• _PROVIDED MATERIAL_:

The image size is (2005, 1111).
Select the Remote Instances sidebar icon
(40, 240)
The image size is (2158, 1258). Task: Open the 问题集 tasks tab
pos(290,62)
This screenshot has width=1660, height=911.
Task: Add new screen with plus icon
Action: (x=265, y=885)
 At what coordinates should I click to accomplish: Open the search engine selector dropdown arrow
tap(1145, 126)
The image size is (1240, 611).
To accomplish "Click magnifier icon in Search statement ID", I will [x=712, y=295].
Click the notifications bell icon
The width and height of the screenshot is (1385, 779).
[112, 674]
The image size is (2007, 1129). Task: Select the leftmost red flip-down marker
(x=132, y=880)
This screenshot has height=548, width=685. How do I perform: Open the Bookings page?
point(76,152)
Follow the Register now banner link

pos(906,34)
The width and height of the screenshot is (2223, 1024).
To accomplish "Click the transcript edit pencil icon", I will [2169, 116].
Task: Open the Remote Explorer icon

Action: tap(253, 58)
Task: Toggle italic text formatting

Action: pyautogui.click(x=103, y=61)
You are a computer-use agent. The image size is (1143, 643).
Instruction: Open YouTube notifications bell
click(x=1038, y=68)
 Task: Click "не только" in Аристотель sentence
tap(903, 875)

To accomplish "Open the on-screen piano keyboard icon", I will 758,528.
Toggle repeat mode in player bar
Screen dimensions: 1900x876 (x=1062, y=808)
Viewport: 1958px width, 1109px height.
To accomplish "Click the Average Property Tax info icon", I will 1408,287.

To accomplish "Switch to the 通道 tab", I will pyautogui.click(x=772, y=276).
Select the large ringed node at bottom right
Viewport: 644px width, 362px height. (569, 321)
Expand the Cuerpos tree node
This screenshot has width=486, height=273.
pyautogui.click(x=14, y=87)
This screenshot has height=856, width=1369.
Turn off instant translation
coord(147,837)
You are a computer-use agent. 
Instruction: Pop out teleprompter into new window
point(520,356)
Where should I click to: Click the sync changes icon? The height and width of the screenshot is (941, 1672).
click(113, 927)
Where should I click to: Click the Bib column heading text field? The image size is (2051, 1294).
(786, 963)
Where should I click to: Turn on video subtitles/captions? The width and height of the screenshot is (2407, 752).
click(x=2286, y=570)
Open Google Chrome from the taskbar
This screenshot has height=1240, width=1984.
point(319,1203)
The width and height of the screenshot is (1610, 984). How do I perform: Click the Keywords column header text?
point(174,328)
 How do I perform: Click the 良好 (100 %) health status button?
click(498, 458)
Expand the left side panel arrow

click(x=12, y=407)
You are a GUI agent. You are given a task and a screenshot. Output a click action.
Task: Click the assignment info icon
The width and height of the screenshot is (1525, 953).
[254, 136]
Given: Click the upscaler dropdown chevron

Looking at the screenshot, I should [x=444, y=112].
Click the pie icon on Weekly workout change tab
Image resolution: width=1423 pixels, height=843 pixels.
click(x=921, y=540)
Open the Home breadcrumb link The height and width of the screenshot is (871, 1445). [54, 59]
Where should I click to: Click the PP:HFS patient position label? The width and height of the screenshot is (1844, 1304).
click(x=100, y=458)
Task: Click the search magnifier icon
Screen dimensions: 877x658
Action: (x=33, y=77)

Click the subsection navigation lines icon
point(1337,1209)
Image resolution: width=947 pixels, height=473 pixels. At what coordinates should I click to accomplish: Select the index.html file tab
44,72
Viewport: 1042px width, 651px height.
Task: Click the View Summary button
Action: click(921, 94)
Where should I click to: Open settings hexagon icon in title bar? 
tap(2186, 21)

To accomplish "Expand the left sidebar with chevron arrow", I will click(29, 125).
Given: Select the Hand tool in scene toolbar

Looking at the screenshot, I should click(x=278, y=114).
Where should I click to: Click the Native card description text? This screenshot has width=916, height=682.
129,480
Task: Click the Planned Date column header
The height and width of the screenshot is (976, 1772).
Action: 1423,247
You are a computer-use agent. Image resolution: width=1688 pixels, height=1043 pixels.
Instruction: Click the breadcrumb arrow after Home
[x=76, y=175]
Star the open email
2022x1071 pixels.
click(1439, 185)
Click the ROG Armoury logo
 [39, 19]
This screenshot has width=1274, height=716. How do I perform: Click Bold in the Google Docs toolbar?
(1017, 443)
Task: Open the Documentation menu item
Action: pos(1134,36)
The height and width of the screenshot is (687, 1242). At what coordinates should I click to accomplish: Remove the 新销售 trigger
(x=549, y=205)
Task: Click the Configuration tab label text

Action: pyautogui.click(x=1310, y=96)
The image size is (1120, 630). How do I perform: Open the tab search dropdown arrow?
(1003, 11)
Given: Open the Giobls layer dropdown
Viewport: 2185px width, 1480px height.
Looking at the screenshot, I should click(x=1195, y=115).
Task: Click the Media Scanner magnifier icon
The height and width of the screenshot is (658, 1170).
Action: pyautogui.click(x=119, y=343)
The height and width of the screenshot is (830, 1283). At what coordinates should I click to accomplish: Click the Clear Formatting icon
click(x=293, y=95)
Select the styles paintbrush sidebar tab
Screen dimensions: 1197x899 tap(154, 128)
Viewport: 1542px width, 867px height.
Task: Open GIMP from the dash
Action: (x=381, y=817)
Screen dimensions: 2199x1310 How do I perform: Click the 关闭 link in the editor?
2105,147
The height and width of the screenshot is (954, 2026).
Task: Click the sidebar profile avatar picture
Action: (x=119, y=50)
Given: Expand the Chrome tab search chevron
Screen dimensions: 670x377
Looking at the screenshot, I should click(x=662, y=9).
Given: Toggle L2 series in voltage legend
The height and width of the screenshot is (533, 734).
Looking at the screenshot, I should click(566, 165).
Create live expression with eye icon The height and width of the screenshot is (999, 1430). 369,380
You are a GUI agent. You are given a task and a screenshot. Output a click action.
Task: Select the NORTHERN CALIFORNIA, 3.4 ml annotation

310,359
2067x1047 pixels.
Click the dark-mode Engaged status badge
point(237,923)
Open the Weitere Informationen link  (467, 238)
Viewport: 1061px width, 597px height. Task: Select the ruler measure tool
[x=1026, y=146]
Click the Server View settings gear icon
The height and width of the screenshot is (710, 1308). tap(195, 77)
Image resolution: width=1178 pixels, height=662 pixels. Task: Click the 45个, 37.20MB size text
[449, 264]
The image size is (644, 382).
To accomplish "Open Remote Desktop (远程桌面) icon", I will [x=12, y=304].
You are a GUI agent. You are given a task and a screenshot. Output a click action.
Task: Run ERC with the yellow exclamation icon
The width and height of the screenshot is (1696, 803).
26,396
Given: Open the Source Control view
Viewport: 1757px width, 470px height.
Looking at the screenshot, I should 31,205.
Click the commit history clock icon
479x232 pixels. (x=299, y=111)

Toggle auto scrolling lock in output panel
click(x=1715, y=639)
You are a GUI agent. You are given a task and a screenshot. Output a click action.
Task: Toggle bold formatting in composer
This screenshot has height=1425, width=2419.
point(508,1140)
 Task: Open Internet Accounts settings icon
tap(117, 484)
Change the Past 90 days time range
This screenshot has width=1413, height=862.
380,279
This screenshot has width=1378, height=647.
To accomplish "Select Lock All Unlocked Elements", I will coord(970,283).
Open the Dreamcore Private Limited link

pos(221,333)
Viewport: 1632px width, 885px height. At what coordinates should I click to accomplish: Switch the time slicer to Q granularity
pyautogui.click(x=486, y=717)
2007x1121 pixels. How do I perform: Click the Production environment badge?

• _ASSIGNMENT_: Starting at the line with "Task: Open Internet Accounts settings icon", restate each line through the end of the records, both ends included, and stop there.

• _REPLY_:
 Task: Open Internet Accounts settings icon
tap(117, 484)
Change the Past 90 days time range
This screenshot has width=1413, height=862.
380,279
This screenshot has width=1378, height=647.
To accomplish "Select Lock All Unlocked Elements", I will coord(970,283).
Open the Dreamcore Private Limited link

pos(221,333)
Viewport: 1632px width, 885px height. At what coordinates should I click to accomplish: Switch the time slicer to Q granularity
pyautogui.click(x=486, y=717)
2007x1121 pixels. How do I perform: Click the Production environment badge?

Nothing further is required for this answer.